> [TASK STATEMENT]: In the material, starting with the line that contains "Task: Click Day After Thanks Giving Day cell" and going on through the end, swap "bookmark" for "ribbon" and reproduce those lines with nothing else changed. Leave the pictures out of your answer.

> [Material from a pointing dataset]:
• • •

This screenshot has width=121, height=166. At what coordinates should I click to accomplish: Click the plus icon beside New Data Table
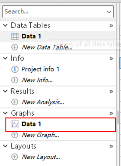pyautogui.click(x=15, y=47)
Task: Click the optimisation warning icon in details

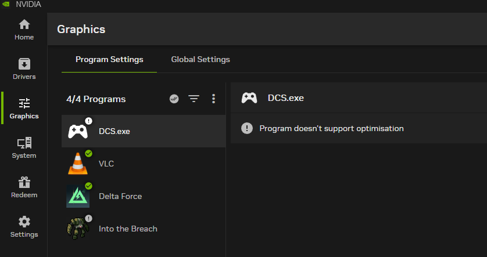Action: pyautogui.click(x=247, y=128)
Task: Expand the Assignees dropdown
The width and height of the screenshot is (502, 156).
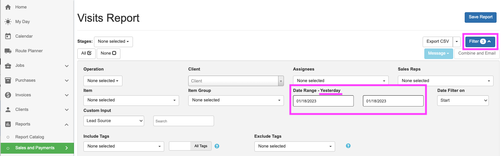Action: (341, 81)
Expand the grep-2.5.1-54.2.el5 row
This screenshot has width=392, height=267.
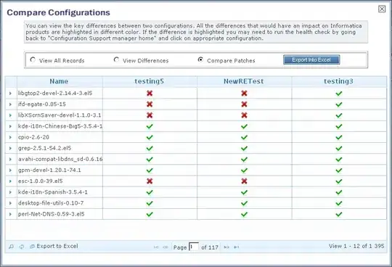click(10, 148)
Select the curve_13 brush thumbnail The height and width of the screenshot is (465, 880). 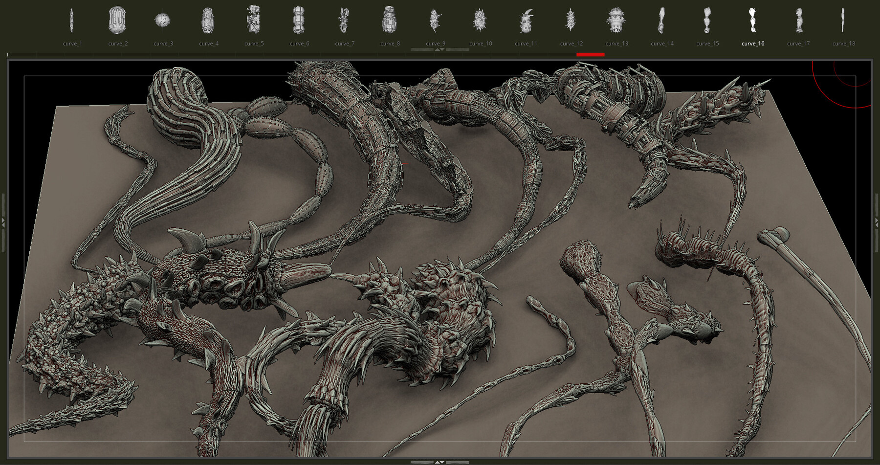coord(616,20)
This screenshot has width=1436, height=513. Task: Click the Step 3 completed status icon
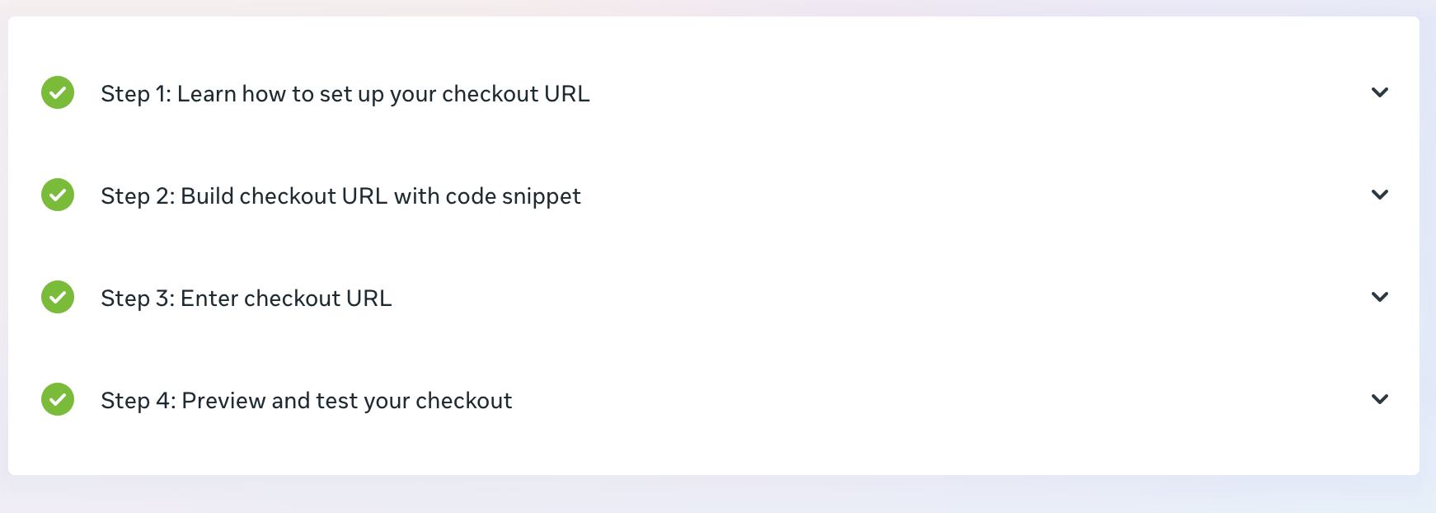[x=58, y=297]
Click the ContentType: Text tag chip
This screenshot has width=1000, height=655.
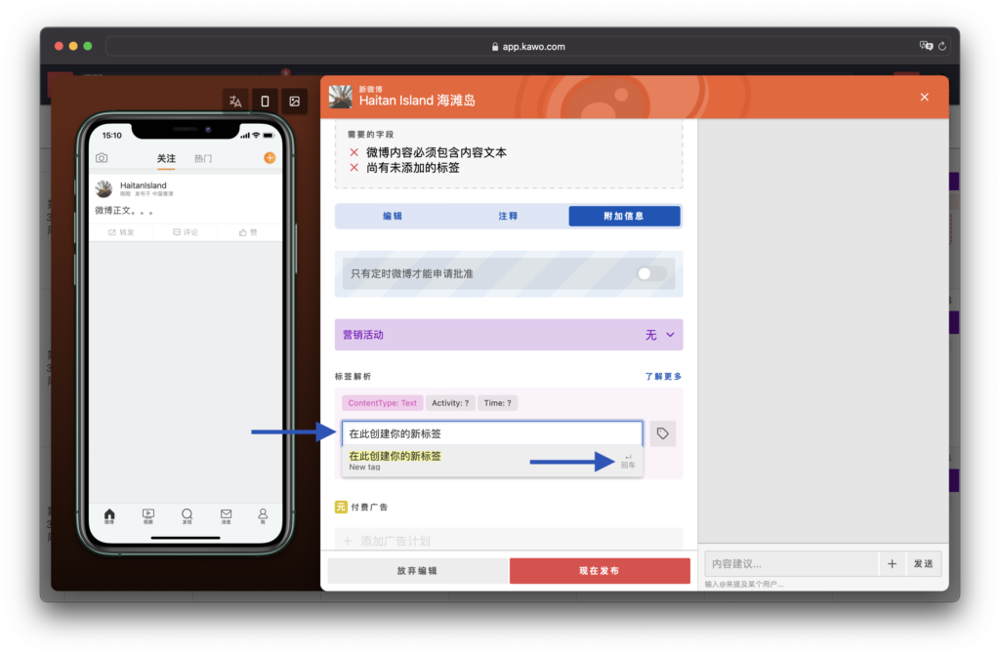382,402
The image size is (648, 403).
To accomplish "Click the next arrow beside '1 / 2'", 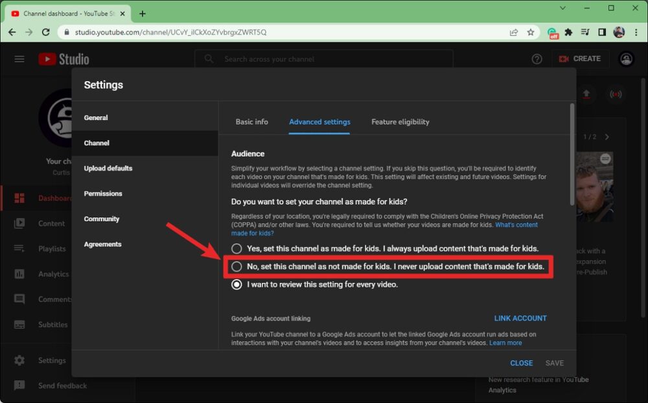I will coord(607,137).
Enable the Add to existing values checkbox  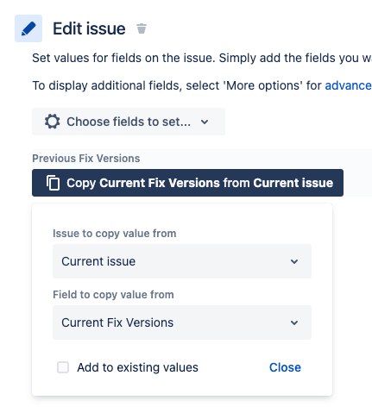point(63,367)
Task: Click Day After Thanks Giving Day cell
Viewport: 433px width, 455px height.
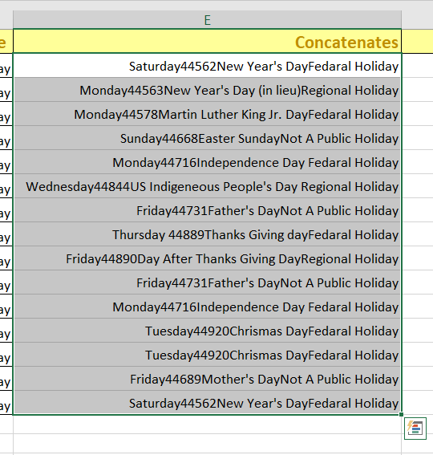Action: point(208,258)
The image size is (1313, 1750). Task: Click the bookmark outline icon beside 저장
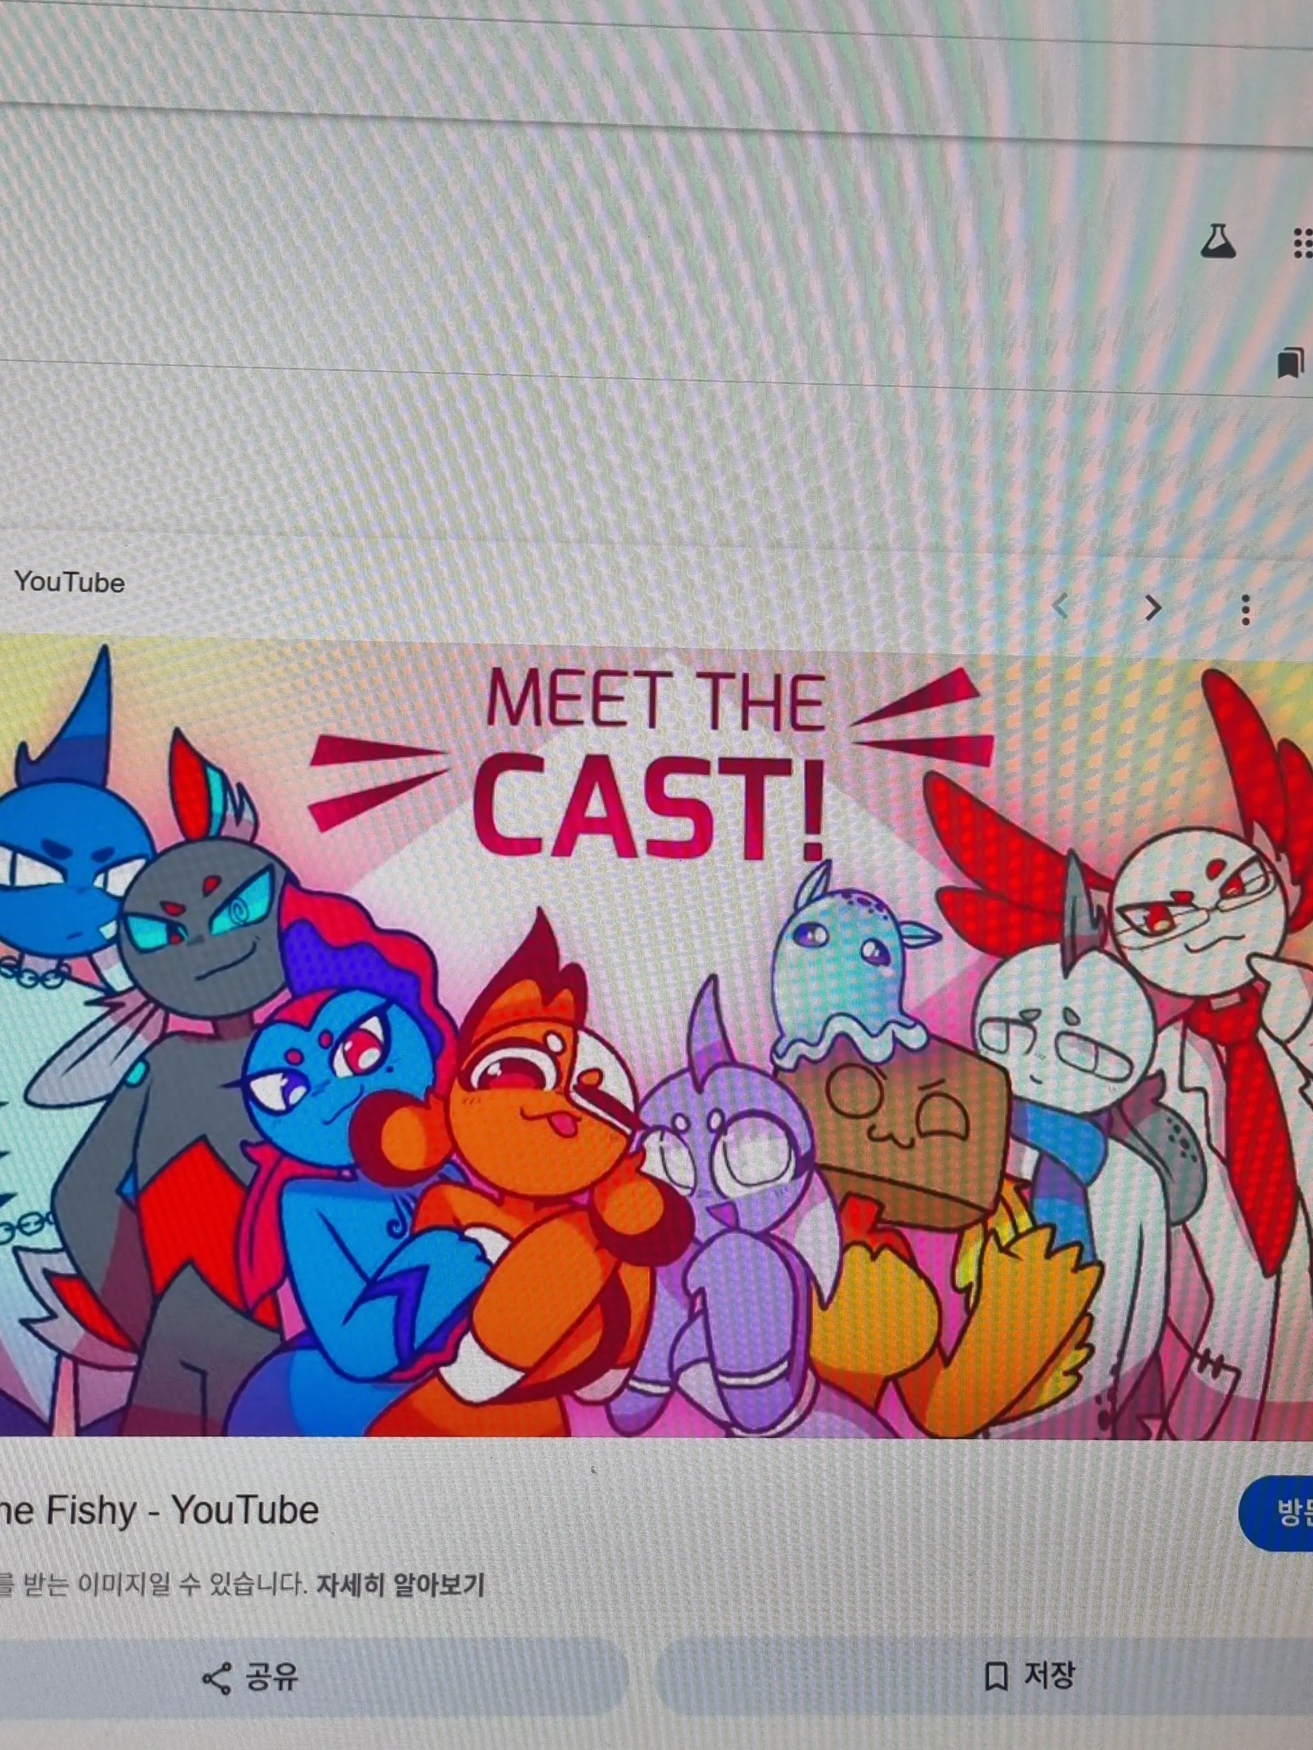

• • •

> [CORRECT RESPONSE]:
Task: Click Day After Thanks Giving Day cell
Viewport: 433px width, 455px height.
Action: point(208,258)
The image size is (1313, 1750). Task: Click the ribbon outline icon beside 저장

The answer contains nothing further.